TEXT PROVIDED —
begin

160 lines (147 with data), 8.6 kB
** turn the VM definition of BASE-CHAR-REG, BASE-CHAR-SC-NUMBER,
etc. into CHARACTER-REG, CHARACTER-REG-SC-NUMBER. (Rationale: we're
never going to want to distinguish the CHARACTERness vs BASE-CHARness
of characters by their widetags, because we can do it based on their
CHAR-CODE; thus, calling the primitive type and storage classes
BASE-CHAR is unneccesarily confusing.)
-- done for x86, ppc (Julian Squires);
-- TODO: sparc, mips, hppa, alpha.
** implement a CHARACTER-SET-TYPE representation for sets of
characters in the CL type system. (Rationale: we are going to need to
describe possibly-large sets of not-necessarily-contiguous characters,
for use in external formats and describing the BASE-CHAR type.)

end

DATA ROWS —

begin

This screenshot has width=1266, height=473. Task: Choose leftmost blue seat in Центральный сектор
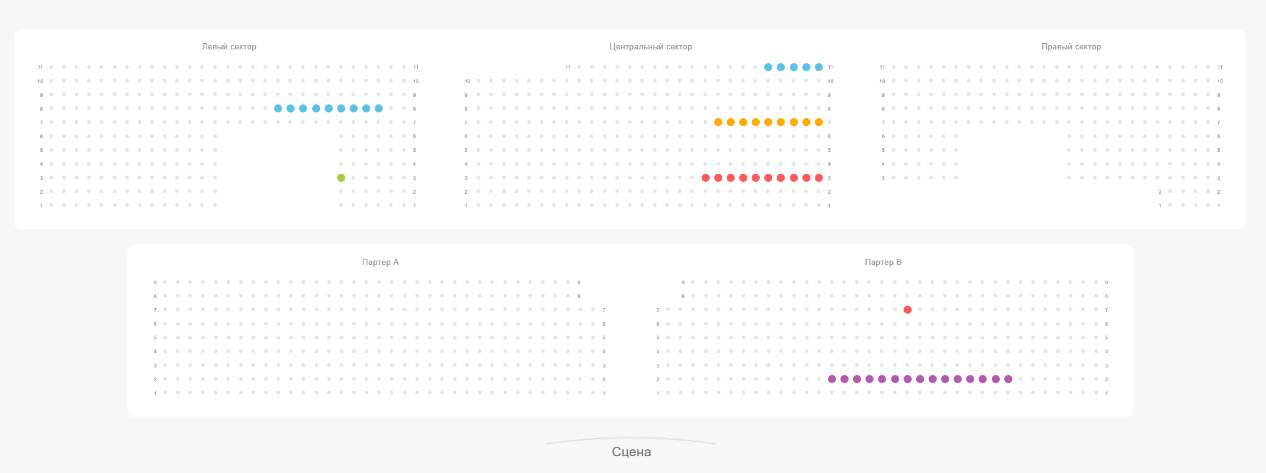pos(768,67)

end
begin

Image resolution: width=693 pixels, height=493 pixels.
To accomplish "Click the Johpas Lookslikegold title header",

end

Answer these questions from the notes on character types:
1. For which architectures is the renaming of BASE-CHAR-REG marked as done?
2. Who is credited with that completed work?
3. For what uses will the CHARACTER-SET-TYPE representation be needed?
The records play no part in what comes next.

1. x86 and ppc.
2. Julian Squires.
3. Describing character sets for use in external formats and describing the BASE-CHAR type.